## [EXERCISE]
Each line at or after the one containing "You are a GUI" should be transcribed exactly, up to and including the final line of the data.

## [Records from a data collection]
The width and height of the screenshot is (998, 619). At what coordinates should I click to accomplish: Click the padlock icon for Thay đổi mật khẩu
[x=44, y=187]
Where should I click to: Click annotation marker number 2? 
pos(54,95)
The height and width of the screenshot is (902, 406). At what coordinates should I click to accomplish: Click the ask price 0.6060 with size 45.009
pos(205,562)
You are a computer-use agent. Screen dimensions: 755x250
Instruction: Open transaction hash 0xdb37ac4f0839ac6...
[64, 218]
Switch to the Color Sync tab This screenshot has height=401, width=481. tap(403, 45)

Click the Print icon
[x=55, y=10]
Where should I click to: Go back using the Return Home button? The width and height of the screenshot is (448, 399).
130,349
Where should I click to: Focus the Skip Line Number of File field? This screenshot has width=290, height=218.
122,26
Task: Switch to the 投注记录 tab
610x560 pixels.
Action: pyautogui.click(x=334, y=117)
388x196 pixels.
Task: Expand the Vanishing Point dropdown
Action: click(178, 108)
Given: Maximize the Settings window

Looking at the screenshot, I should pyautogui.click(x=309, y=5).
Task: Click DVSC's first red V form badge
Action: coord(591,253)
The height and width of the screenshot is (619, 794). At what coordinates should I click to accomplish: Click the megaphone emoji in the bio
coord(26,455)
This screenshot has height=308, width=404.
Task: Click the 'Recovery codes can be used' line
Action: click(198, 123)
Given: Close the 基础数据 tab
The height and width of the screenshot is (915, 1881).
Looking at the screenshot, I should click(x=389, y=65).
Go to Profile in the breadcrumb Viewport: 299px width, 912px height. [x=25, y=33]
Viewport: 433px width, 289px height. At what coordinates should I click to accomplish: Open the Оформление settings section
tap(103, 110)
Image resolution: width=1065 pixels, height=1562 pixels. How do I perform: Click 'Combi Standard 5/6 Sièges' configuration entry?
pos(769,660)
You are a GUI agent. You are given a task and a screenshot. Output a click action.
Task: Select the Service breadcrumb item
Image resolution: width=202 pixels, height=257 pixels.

## [SOLUTION TO THIS EXERCISE]
You are a GUI agent. You are given a task and a screenshot. Output a click action.
Task: Select the Service breadcrumb item
Image resolution: width=202 pixels, height=257 pixels.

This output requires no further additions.